--- Goal of the exercise ---
Repeat the report excerpt on how New Zealand university academics use archived websites, word for word and in full.

--- Extracted text ---
——

Introduction and context
The purpose of this research project was for the National Library of New Zealand (NLNZ) to establish a greater understanding of the use of archived websites by university academics, and to explore the future direction for web archiving in New Zealand. The Library has been archiving New Zealand websites since 1999 but to date there has been no research completed on the extent to which this collection is known and used.
The hypothesis was that there was little knowledge of the existence of web archives by university academics in New Zealand, and therefore, little use of this resource for research purposes. However, the Library was aware of several New Zealand tertiary courses that use archived websites as a learning resource.
The research sought information regarding how archived websites are used as a teaching and learning resource and what more the Library could offer New Zealand teachers at tertiary level to assist with providing access to archived websites for educational purposes.
2. Definition of terms
A copy of a website or blog that is preserved and made accessible in an archive. Most websites selected by NLNZ are collected regularly to capture new content. For example, the Library has taken a copy of the website Pacifica Inc every year since 2008 and these copies are available here online.
A regular harvest of the publicly available web content from the New Zealand .nz, .net, .org, and .com domains. The 2013 domain harvest collected 150 million urls and consists of 14TB of data.
3. Summary of findings
A full overview of the findings and analysis are provided in section 7 of this report. Below is a brief overview of the main findings of the research:
- The majority of respondents (211, 73%) believe that it is important for New Zealand websites and blogs to be archived.
- 147 respondents (51%) indicated that our collection of archived websites is important for their current research within the next five years.
- any respondents demonstrated confusion between an archived website, and archived items that are available via the web. With filters applied, 21 respondents (7%) can be reliably found to be aware of and have used the New Zealand Web Archive.

——

--- Collected material ---
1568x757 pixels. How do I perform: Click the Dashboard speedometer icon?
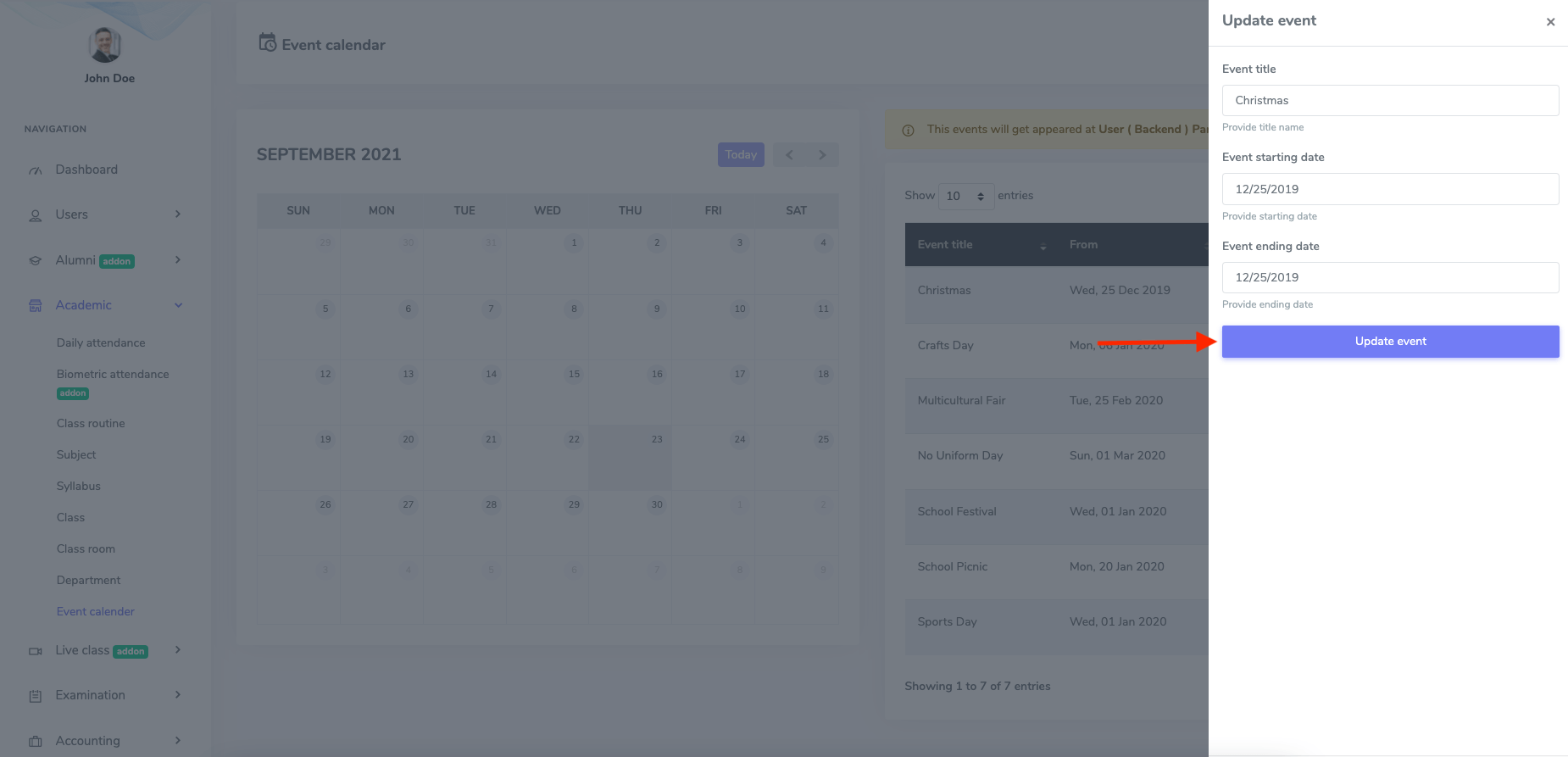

——

--- Correct answer ---
Introduction and context
The purpose of this research project was for the National Library of New Zealand (NLNZ) to establish a greater understanding of the use of archived websites by university academics, and to explore the future direction for web archiving in New Zealand. The Library has been archiving New Zealand websites since 1999 but to date there has been no research completed on the extent to which this collection is known and used.
The hypothesis was that there was little knowledge of the existence of web archives by university academics in New Zealand, and therefore, little use of this resource for research purposes. However, the Library was aware of several New Zealand tertiary courses that use archived websites as a learning resource.
The research sought information regarding how archived websites are used as a teaching and learning resource and what more the Library could offer New Zealand teachers at tertiary level to assist with providing access to archived websites for educational purposes.
2. Definition of terms
A copy of a website or blog that is preserved and made accessible in an archive. Most websites selected by NLNZ are collected regularly to capture new content. For example, the Library has taken a copy of the website Pacifica Inc every year since 2008 and these copies are available here online.
A regular harvest of the publicly available web content from the New Zealand .nz, .net, .org, and .com domains. The 2013 domain harvest collected 150 million urls and consists of 14TB of data.
3. Summary of findings
A full overview of the findings and analysis are provided in section 7 of this report. Below is a brief overview of the main findings of the research:
- The majority of respondents (211, 73%) believe that it is important for New Zealand websites and blogs to be archived.
- 147 respondents (51%) indicated that our collection of archived websites is important for their current research within the next five years.
- any respondents demonstrated confusion between an archived website, and archived items that are available via the web. With filters applied, 21 respondents (7%) can be reliably found to be aware of and have used the New Zealand Web Archive.